According to Activista Coordinator, more than half of kindergarten across the country lack access to decent classrooms, kids learning materials and conducive environment that can propel effective teaching and learning.

Mr. Adjei, therefore, called for an educational system that are more relevant, equitable and inclusive which very crucial in achieving sustainable development.

Speaking during Media Engagement in Sunyani, Mr. Adjei further revealed that most of the teachers teaching in Kindergarten are untrained teachers which are affecting quality at the foundational level.

The Media Engagement was part of activities to mark this year’s International Youth Day which was organized by Activista, a youth movement in collaboration with Young Urban Women Movement and Brong-Ahafo Chapter of Tax Justice Coalition sported by the Brong-Ahafo Office of ActionAid Ghana.

The global theme for this year’s International Youth Day 2019 was “Transforming education”, highlights efforts to make education more relevant, equitable and inclusive for all youth, including efforts by youth themselves.

Rooted in Goal 4 of the 2030 Agenda for Sustainable Development – to “ensure inclusive and equitable quality education and promote lifelong learning opportunities for all” – International Youth Day 2019 was focused to examine how Governments, young people and youth-led and youth-focused organizations, as well as other stakeholders, are transforming education and how these efforts are contributing to the achievement the 2030 Agenda for Sustainable Development.
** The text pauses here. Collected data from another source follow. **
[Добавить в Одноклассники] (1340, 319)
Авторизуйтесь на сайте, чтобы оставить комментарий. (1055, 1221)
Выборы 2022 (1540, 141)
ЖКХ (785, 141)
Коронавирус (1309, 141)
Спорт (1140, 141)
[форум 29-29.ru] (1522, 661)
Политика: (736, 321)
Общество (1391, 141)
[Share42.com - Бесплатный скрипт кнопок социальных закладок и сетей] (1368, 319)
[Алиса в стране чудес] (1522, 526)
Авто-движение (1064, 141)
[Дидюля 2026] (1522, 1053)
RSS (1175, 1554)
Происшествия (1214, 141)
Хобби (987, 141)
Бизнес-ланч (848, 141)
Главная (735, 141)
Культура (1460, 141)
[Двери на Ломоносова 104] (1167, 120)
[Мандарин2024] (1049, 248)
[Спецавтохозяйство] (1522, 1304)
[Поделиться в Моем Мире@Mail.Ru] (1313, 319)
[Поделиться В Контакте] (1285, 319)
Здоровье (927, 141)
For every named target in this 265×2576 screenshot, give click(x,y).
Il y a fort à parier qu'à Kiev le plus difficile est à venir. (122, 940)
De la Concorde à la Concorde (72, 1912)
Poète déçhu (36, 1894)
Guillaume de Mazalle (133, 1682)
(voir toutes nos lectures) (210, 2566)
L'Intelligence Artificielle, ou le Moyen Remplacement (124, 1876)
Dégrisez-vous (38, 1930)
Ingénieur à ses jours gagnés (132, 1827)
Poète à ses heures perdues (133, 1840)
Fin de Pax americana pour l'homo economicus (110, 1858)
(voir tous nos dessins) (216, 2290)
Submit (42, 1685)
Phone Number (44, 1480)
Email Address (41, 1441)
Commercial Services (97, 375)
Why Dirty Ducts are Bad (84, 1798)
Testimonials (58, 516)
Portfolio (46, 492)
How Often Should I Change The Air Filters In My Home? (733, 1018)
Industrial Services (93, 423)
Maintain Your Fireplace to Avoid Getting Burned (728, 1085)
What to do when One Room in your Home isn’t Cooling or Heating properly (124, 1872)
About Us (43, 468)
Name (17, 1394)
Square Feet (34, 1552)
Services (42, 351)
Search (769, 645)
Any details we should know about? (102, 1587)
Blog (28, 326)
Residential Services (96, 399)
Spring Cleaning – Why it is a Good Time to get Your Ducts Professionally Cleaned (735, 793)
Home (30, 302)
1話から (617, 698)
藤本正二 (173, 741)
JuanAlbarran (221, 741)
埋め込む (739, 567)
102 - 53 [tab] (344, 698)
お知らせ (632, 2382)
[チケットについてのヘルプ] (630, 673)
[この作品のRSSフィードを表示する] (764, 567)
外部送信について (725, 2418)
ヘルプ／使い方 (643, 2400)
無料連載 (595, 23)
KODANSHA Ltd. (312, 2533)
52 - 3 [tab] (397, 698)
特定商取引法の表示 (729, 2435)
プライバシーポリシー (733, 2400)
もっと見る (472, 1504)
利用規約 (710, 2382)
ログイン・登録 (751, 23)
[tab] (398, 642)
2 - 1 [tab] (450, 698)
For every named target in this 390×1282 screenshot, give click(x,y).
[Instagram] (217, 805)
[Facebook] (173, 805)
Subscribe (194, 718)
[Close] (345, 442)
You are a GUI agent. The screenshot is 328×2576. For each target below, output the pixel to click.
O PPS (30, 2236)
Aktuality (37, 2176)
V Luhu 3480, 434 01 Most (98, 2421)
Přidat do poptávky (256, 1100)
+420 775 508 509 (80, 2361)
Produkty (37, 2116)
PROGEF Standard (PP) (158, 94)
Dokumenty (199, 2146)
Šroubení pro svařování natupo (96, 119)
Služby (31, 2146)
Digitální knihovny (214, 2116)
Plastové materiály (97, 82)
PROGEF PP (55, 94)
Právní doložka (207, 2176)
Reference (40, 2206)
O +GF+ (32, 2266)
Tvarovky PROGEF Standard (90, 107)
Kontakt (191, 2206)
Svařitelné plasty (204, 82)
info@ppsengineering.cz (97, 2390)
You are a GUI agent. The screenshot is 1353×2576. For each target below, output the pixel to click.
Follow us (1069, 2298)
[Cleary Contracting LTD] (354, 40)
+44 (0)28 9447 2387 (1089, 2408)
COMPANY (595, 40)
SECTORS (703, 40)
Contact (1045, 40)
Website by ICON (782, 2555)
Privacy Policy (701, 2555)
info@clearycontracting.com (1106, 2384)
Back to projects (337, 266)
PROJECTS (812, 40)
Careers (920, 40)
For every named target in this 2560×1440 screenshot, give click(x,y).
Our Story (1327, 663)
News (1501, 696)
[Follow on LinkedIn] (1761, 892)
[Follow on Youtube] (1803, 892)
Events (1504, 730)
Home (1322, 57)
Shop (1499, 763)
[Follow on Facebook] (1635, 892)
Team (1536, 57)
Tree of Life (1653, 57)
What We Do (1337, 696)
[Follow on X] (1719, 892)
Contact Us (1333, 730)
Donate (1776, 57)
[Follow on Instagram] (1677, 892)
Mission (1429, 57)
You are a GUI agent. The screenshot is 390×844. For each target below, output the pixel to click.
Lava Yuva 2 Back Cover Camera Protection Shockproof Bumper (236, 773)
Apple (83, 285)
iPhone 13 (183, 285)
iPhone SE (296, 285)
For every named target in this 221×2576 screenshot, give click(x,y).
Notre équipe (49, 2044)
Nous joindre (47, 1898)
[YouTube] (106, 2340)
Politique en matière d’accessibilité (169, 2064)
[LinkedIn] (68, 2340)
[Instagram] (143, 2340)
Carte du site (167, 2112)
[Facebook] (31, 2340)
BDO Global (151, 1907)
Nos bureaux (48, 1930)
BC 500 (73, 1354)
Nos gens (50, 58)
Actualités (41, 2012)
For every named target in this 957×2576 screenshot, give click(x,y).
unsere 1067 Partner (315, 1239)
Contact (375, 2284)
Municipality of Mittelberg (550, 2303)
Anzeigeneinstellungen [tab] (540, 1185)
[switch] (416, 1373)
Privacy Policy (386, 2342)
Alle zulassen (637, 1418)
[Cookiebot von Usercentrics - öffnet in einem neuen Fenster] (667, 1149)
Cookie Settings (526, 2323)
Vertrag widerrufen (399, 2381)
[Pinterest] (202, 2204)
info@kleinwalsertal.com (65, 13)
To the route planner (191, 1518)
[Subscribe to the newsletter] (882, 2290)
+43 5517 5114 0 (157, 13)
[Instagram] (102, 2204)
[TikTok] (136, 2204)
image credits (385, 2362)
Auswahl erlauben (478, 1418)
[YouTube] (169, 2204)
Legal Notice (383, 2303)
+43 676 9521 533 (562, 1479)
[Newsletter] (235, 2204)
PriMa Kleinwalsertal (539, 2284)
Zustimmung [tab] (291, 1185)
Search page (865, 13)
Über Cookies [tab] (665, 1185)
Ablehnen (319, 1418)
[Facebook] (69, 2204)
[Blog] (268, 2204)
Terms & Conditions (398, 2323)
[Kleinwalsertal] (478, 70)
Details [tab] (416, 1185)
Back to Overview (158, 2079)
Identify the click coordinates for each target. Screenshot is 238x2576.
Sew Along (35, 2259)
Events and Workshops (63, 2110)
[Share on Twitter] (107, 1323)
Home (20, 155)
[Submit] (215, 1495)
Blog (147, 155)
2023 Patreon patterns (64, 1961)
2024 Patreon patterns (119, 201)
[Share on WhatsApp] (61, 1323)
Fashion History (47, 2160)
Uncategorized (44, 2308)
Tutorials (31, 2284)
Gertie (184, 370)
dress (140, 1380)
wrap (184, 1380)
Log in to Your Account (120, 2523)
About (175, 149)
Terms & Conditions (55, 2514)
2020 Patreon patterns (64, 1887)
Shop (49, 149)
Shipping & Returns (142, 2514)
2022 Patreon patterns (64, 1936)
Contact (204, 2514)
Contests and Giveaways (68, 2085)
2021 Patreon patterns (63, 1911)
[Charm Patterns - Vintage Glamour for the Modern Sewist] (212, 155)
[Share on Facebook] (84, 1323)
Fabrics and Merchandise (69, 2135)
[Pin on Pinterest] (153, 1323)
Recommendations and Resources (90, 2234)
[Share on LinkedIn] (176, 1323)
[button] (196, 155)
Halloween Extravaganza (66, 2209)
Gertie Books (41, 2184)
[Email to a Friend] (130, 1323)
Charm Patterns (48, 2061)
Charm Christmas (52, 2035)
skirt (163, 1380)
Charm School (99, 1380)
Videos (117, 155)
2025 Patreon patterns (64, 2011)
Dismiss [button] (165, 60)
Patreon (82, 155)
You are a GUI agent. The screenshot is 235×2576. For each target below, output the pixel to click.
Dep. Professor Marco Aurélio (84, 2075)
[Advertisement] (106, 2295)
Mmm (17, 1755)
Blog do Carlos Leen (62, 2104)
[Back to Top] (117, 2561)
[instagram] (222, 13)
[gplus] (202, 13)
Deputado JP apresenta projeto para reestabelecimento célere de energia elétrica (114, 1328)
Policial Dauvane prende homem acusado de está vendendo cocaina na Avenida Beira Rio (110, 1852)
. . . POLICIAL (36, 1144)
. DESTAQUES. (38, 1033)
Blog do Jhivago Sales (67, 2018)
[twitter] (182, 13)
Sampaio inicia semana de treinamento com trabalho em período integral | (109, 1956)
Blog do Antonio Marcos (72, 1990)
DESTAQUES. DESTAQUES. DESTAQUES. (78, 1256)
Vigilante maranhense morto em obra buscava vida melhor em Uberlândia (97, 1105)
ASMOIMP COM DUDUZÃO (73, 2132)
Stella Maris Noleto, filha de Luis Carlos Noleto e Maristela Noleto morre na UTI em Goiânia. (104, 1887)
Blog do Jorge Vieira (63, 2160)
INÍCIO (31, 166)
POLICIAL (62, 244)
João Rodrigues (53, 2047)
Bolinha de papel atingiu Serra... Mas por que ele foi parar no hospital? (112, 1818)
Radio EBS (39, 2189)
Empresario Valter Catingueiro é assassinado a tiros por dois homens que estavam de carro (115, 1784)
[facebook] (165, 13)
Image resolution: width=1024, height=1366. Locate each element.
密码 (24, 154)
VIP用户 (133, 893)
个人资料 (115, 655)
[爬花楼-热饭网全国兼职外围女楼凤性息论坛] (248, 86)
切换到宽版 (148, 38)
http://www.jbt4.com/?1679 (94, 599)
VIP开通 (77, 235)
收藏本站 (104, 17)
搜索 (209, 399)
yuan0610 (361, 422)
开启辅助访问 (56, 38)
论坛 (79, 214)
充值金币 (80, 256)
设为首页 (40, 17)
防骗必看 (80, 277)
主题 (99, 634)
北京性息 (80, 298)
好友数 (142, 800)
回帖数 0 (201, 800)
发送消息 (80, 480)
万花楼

In Ghana, he noted indigenous youth, young people with disabilities, young women, young people belonging to vulnerable groups are facing additional challenges to accessing education that respects their diverse needs and abilities as well as reflects and embraces their unique realities and identities.

This, the Activista Coordinator noted education is key in unlocking the potential of all young people and preparing them for future opportunities.

“We must ensure our education system and knowledge we share, advances feminist alternatives, challenges hetero-normativity, patriarchy and gender norms that hinder progress toward gender justice and equality”.

The Brong-Ahafo Coordinator for Tax Justice Coalition Ghana, Raphael Godlove Ahenu in his presentation on Financing Education in Ghana, said to ensure that all girls have a good quality education, governments in developing countries need to increase their spending on education and improve its quality.

“One key way to raise extra resources is by increasing tax revenues, and one major way to do that is to reduce or eliminate the tax incentives that many governments now offer, especially to corporations. This ‘tax expenditure’ causes a massive loss of potential revenues that could be spent on improving education and other public services”

Recent research by ActionAid, according to him, shows that governments in sub-Saharan Africa may be losing around US$38.6 billion a year, or 2.4% of their GDP, to tax incentives. This is equivalent to nearly half (47%) of their current education spending.

Mr. Ahenu was of the view that privatizing education is not the solution and governments must spend public funds on public education to ensure equal access and meaningful youth empowerment.

The Bron-Ahafo Programme Officer for ActionAid Ghana, Kwame Afram Denkyira, urged the government to ensure the provision of quality education to all without discrimination in the spirit of leaving no one behind.

He urged African governments to invest in quality education that is transformative for its citizens, adding that, education is a ‘development multiplier’ in that it plays a pivotal role in accelerating progress across all 17 Sustainable Development Goals, be it poverty eradication, good health, gender equality, decent work, reduced inequalities, action on climate change or building peaceful societies.